* [TEXTAUSZUG]:
· · · ·

Diese Entwicklung schlug schon mit ›Sea Change‹ eine andere Richtung ein, hin zu mehr Ordnung und größeren Kompositionen, die sich jetzt auf ›Morning Phase‹ tautropfenartig-klar, zeitweise auch kühl in aufwendig wirkenden Orchester-Arrangements kristallisiert. Geerdet von endlosen Flächen und Hallkaskaden wächst hier so etwas wie eine akustische Festung der Einsamkeit. Früh am Morgen, wenn mal Wochenende ist und Sonne scheint, oder so. Mit einer Tasse lauwarmen Kaffee in der Hand streift dieser ehemals zugekiffte Typ also durch sein Reich, dem der Schrottplatz gewichen ist. Fühlt sich alles weder gut noch schlecht an, nur ein bisschen langweilig. Und dann der gläserne Gelegenheitsgedanke: Auch wenn die Ruhe ganz nett ist — ich hab keinen Bock mehr alleine zu sein.
 

»I’m so tired of being alone.«

 
Damn right, man. Kenn ich, das Gefühl. Ganz ehrlich. Und in den richtigen Situationen wird dieser Satz genauso intoniert in mir widerhallen. Wieder Hall; in jedem Song. Ein kurzer Eindruck: Hall gaukelt zuweilen textliche Deepness vor, die gar nicht zwangsweise vorhanden ist. Ob das hier der Fall ist? Gar nicht weiter relevant, da man häufig den Kontakt zur textlichen Ebene verliert (man versteht nichts mehr) und sich ganz auf Melodien besinnt. Oh ja: Melodien, manchmal auch richtig gesungen, nicht so wie früher. Passend: während der Rest des Albums sich weitestgehend dazu eignet, (s)einer Oma beim Blumen Eintopfen im Feng-Shui-gerechten Garten voller Bodendeckerrosen zuzusehen, kann man selbige – aus okkulten Motiven heraus – zu ›Wave‹ apathisch abstechen. Oder es zumindest erwägen.

· · · ·

* [DATEN]:
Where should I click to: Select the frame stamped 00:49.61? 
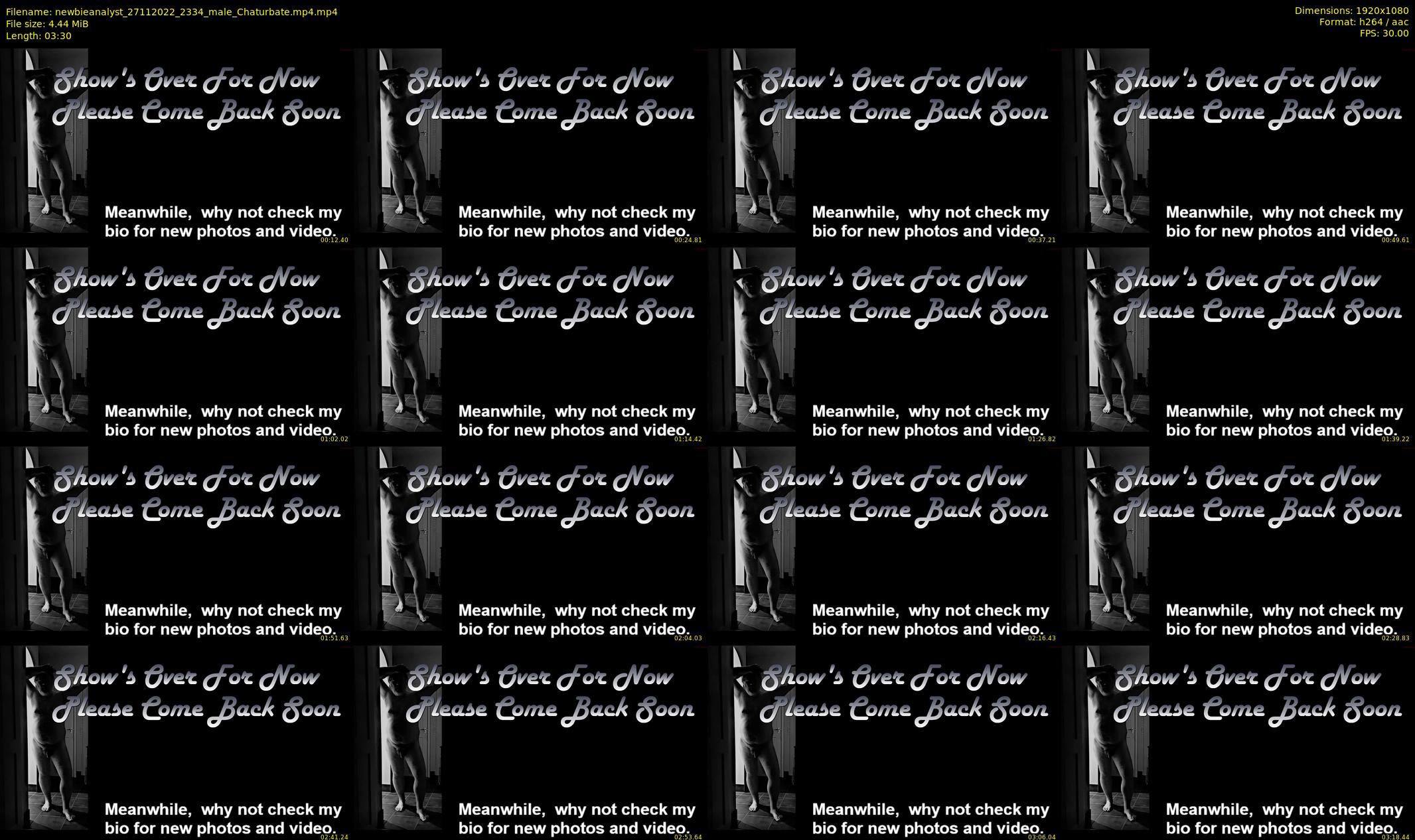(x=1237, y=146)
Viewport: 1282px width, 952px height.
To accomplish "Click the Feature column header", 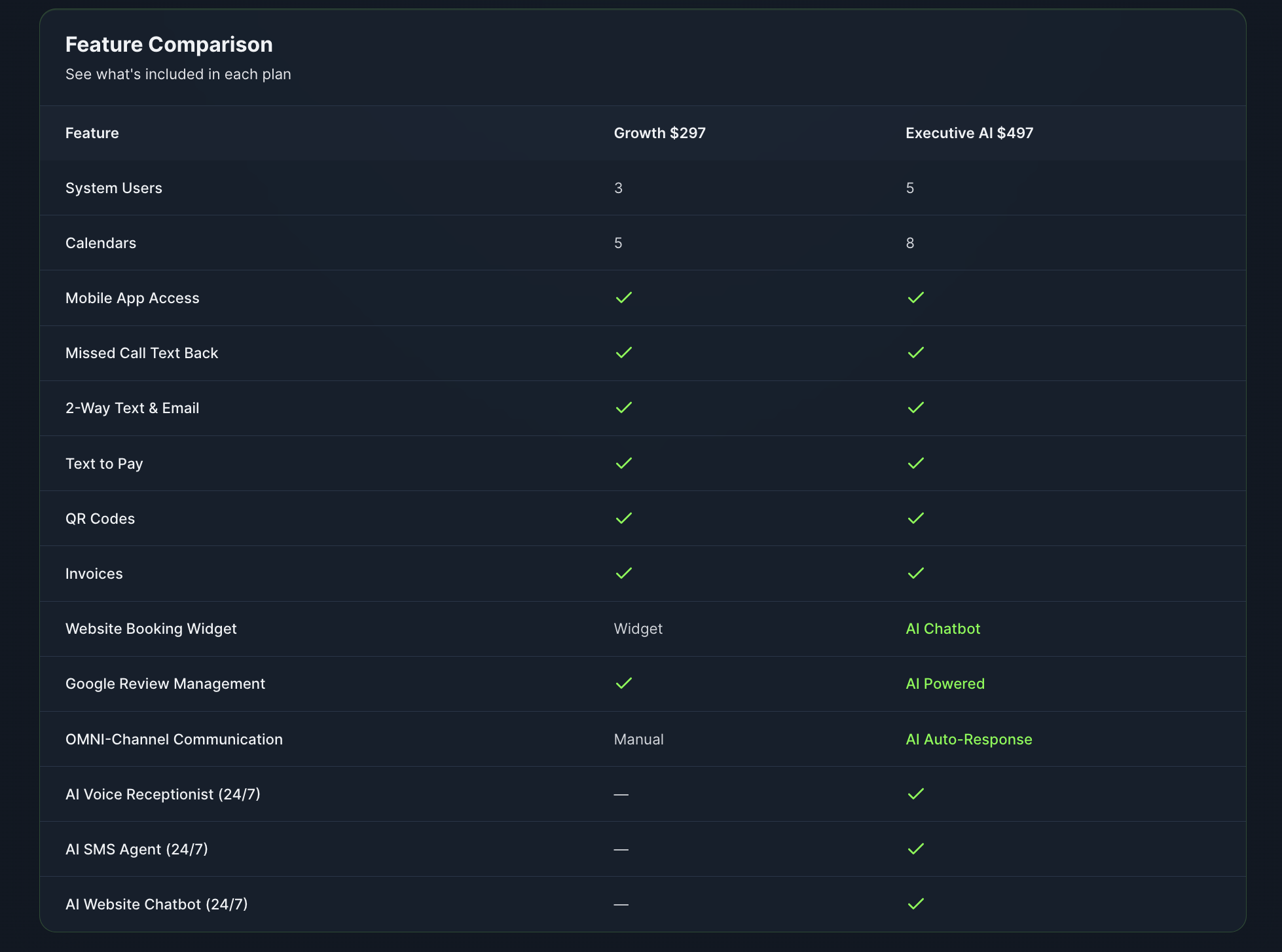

· · · ·

* [AUFGABEN]:
a) Nenne alle Titel, die im Textauszug in einfachen Winkelanführungszeichen (›…‹) stehen.
b) Gib den Textauszug wörtlich wieder, beginnend bei „Damn right, man.“ und endend bei „es zumindest erwägen.“.
Das Material wird hier nicht gebraucht.

* [ANTWORTEN]:
a) Sea Change, Morning Phase, Wave

b)
Damn right, man. Kenn ich, das Gefühl. Ganz ehrlich. Und in den richtigen Situationen wird dieser Satz genauso intoniert in mir widerhallen. Wieder Hall; in jedem Song. Ein kurzer Eindruck: Hall gaukelt zuweilen textliche Deepness vor, die gar nicht zwangsweise vorhanden ist. Ob das hier der Fall ist? Gar nicht weiter relevant, da man häufig den Kontakt zur textlichen Ebene verliert (man versteht nichts mehr) und sich ganz auf Melodien besinnt. Oh ja: Melodien, manchmal auch richtig gesungen, nicht so wie früher. Passend: während der Rest des Albums sich weitestgehend dazu eignet, (s)einer Oma beim Blumen Eintopfen im Feng-Shui-gerechten Garten voller Bodendeckerrosen zuzusehen, kann man selbige – aus okkulten Motiven heraus – zu ›Wave‹ apathisch abstechen. Oder es zumindest erwägen.